Tatvan’daydı... Van gölüne çok yakın ve “sağlığında” muhteşem bir spor salonu olmalıydı!
Ne kadar ihtiyacı vardı oraların böyle tesislere.
Lakin... Oh demeye kalmamış olmalı.
Çatısı olduğu gibi yere inmiş, parke zeminle benim ayaklarım arasındaydı üzerine çıktığımda.
Felaketin sebebi deprem falan değildi... Füze de isabet etmemişti.
Neden yıkılmıştı biliyor musunuz?
İzmir’de yapılmış salonun projesini aynen Tatvan’a uygulamışlar, lakin Doğu Anadolu’nun amansız kışını/karını unutmuşlardı.
Sıkı bir kış, üç metre kar ve ağırlığa dayanamayan salondan intihar.
Molozları temizlemek de “ödenek işi” olduğundan senelerdir orada yatıyordu ve kim bilir ne zaman kaldırıldı.

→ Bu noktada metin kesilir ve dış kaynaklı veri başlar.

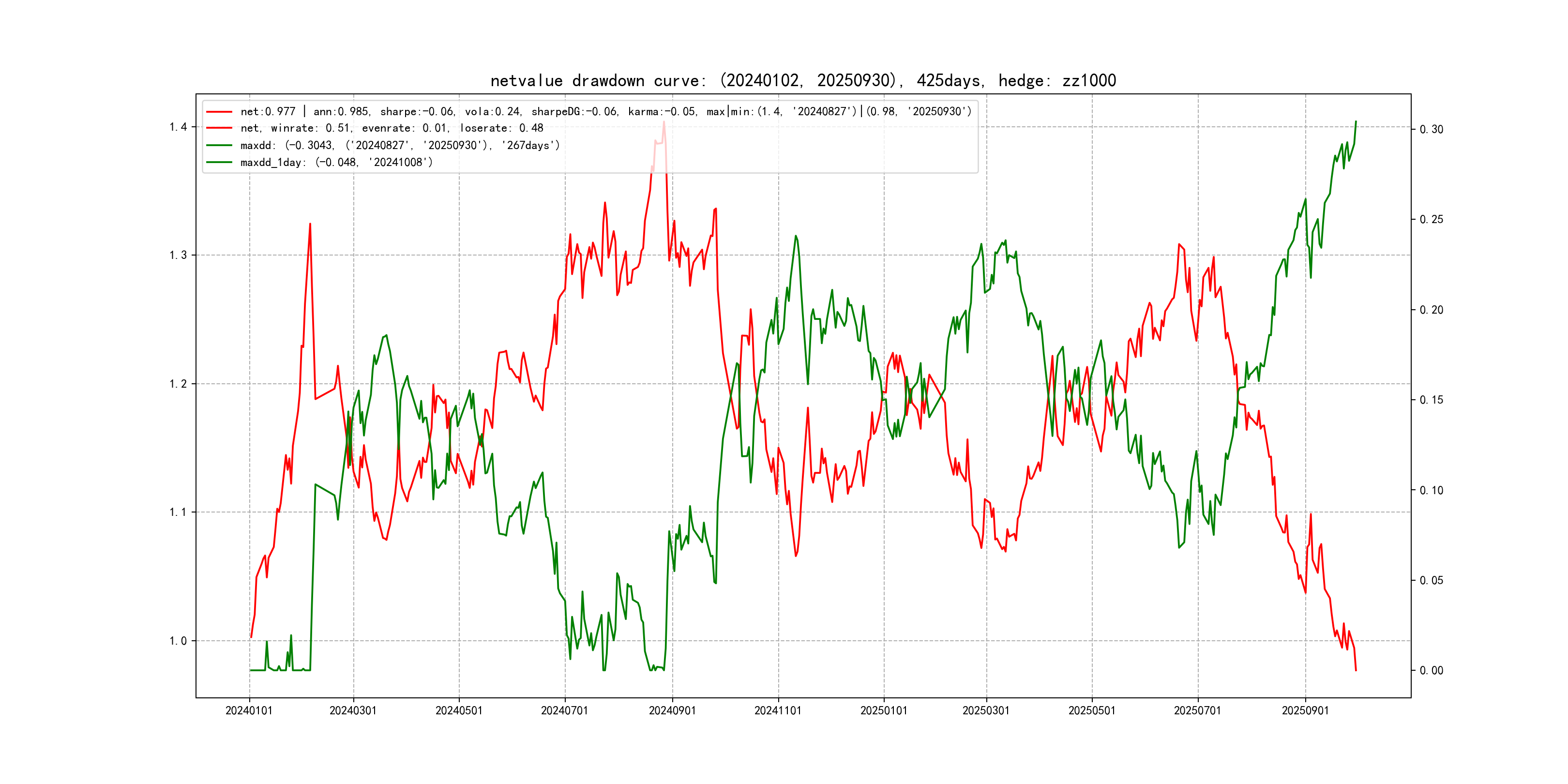Click the left axis tick label 1.4
1568x784 pixels.
(178, 127)
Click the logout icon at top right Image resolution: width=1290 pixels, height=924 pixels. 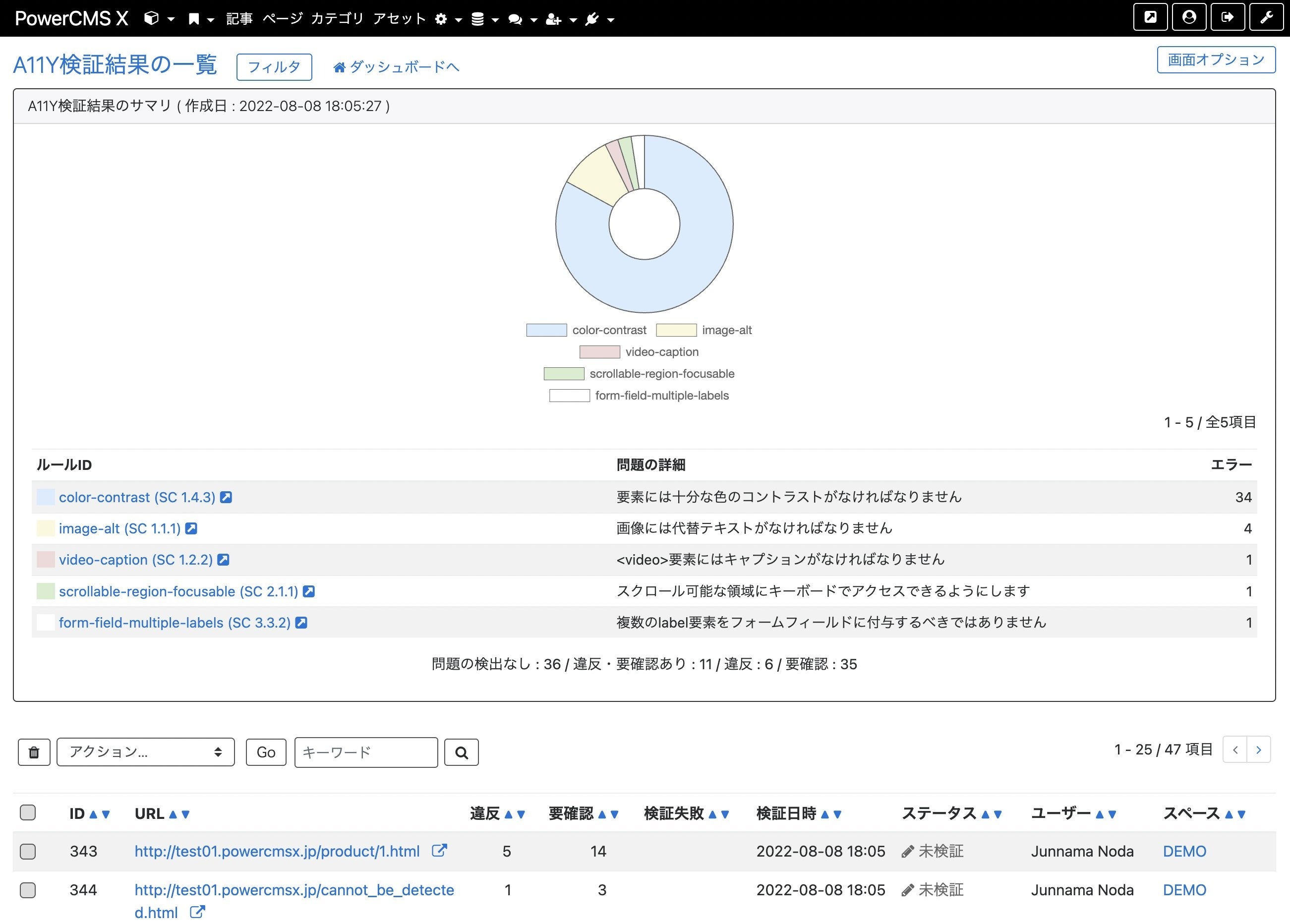pos(1228,17)
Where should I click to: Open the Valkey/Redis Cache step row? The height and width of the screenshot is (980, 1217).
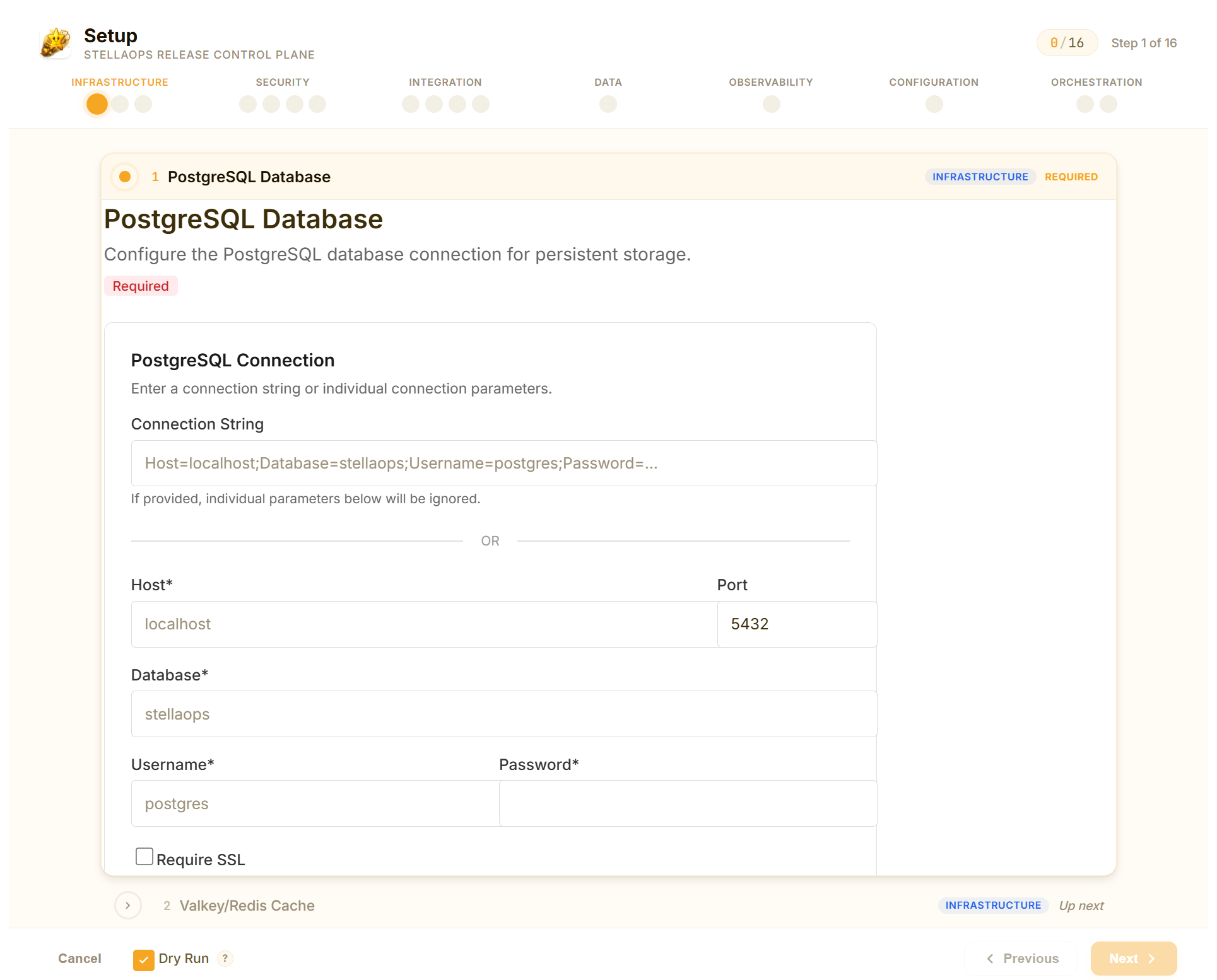click(x=247, y=906)
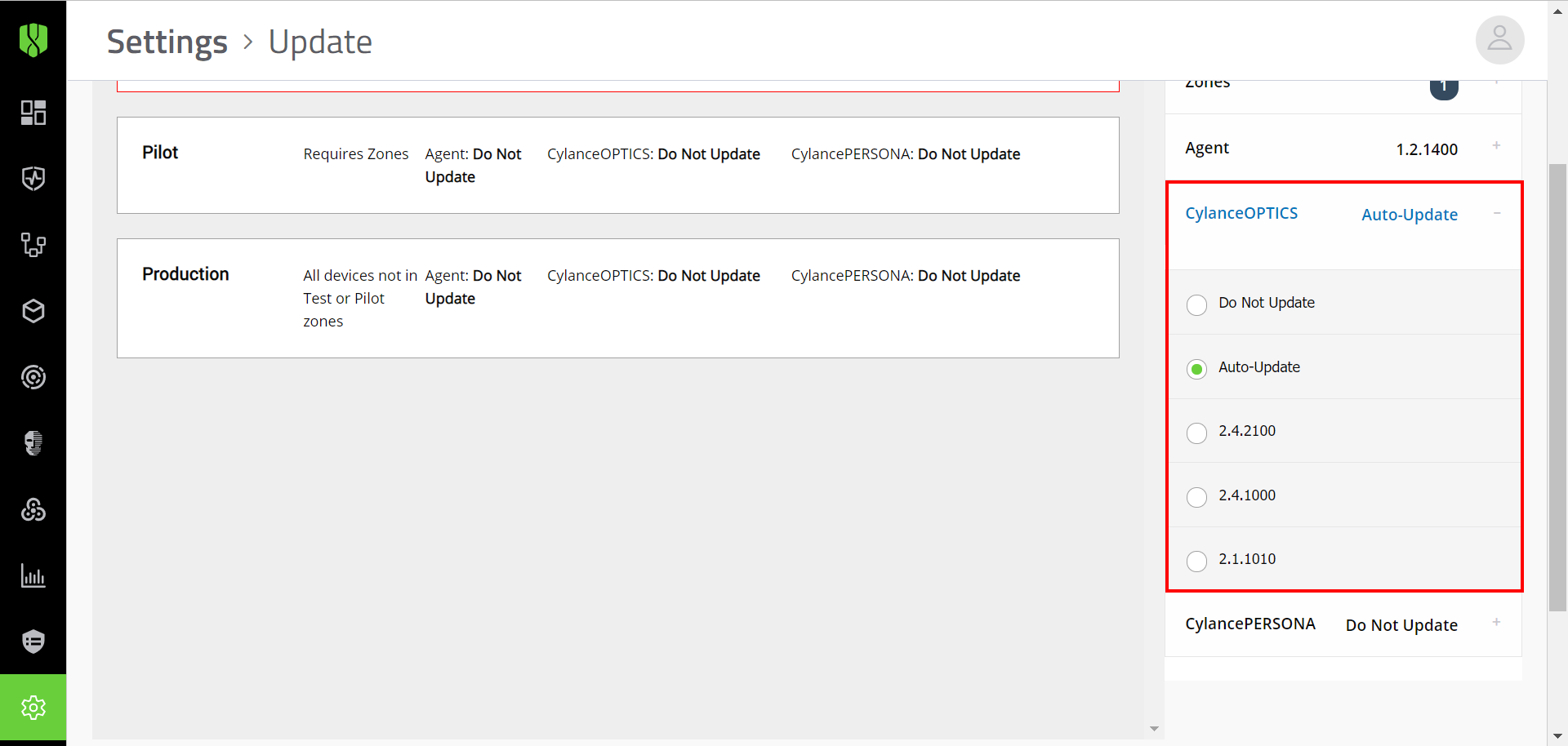
Task: Click the Cylance logo at the top left
Action: point(33,39)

Hatalı proje çatılarını gezmeye, üzülmeye bir ömür az geliyor bu ülkede!
Henüz Erzurum’daki kayak tesislerinin çatısına çıkmadım.
Çıkmak da istemiyorum.
Acırım.
Neden yıkıldığını öğrendim zaten.
Geçenlerde MHP Milletvekili sayın Oktay Öztürk açıkladı.
“Kule ve pist projesi Slovenya hükümetinin Üniversite yarışlarının yapılacağı ülke seçimi için yaptırdığı proje” imiş!..
Pes...
Bırakın toprağa gömülen 150 milyonu; projeye 3-4 milyon euro verilmiş.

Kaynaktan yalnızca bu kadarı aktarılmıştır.